Something very interesting happened last year - Russia’s net public debt went to zero for the first time since 2014. Basically what that meant was that Moscow had more money in its bank account than what it needed to pay its domestic and external debt.
The total state debt as of August 2019 was $248 billion or 15 percent of the GDP. The amount of cash the government had in deposits was $269 billion or 16.2 percent of the GDP.
Russia under President Vladimir Putin has pursued a policy of gradually cutting reliance on foriegn debt and setting aside some of its oil export revenue for a rainy day.
A couple of factors are behind this cautious fiscal approach. Russia faced western sanctions and its companies were cut off from international loans after it annexed the Crimea region from Ukraine in 2014.
Along with the steep drop in price of oil that started in the same year, it meant a radical rethinking of fiscal management to ward off any potential debt related problems.
For Putin, foreign debt has been a touchy subject for a long time. Soon after he first took over as president in 2000, he made it a priority to reduce the country's debt burden.
The financial crunch of the 1990s which wreaked economic havoc as the country struggled to pay off foreign debt has left many Russians with a bitter memory of that period.
So out went the International Monetary Fund (IMF) and Paris Club loans in a short period of time. Now Russia is one of the least indebted countries in the world - thanks to all the oil revenue.
In the last five years, Moscow has gradually built its gross national reserves, which now exceed its external debt. Such a prudent policy is now coming in handy as Russia, along with the rest of the world, faces the economic fallout from the coronavirus pandemic.
War chest comes in handy
Putin’s critics have long criticised the government for not spending enough money on the welfare of its people.
Every year, the financially conservative economic planners set aside excess revenue in a rainy day fund. They do that by pegging the country’s budget with the price of oil at around $40 per barrel. In February the price of oil was around $60 a barrel.
Over the years, Russia built a war chest of more than $550 billion. As it turns out, that fund is now helping it stave off a crisis as the price of oil and consequently government revenue have plunged.

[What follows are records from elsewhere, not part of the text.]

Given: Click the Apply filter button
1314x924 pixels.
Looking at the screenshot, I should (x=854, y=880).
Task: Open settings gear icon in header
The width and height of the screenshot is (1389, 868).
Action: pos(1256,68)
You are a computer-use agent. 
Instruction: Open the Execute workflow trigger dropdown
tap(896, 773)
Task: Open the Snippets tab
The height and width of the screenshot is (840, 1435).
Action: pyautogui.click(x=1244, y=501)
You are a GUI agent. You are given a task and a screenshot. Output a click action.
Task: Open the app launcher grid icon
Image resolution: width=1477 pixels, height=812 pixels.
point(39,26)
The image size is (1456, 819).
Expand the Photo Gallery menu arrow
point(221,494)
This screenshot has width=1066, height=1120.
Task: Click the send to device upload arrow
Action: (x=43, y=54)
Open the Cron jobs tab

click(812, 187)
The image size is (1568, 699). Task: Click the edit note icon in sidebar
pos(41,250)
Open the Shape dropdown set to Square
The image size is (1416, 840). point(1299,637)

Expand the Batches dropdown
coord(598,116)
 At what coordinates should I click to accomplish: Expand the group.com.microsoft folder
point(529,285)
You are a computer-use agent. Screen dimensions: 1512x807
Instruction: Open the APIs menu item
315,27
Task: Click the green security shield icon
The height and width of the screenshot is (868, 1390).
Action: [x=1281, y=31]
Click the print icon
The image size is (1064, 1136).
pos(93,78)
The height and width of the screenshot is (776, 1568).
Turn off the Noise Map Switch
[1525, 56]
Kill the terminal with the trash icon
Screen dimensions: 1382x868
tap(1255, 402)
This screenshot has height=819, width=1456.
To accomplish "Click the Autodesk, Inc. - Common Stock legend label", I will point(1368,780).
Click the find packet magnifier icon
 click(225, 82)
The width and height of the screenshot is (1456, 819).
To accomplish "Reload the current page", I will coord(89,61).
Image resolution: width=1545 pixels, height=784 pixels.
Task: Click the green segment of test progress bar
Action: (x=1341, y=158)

Oil and gas play a major role in the Russian economy, accounting for half of its total export revenue and substantial government tax revenue. So the recent slump in energy prices, mainly a result of lockdowns, can badly impact its finances.
Even then Russia’s Finance Minister Anton Siluanov predicts that Russia can hold on for four years if the price of oil remains at around $30 a barrel by relying on funds it has accumulated for such an eventuality.
But while Russia’s strong finances might be an envy of many governments in the European Union, Putin has to worry about an economy, which was stagnant even before the pandemic hit.
The $1.7 trillion economy is expected to shrink by 6 percent this year, double the IMF estimates for the global economy.
Wages, which haven’t increased and policies such as the 2018 changes in pension rules, which increased the retirement age in a bid to curtail financial expenditure, have damaged Putin’s approval ratings.
The economic landscape is still dominated by large corporations such as Lukoil, at the cost of small and medium sized companies, which employ millions of people.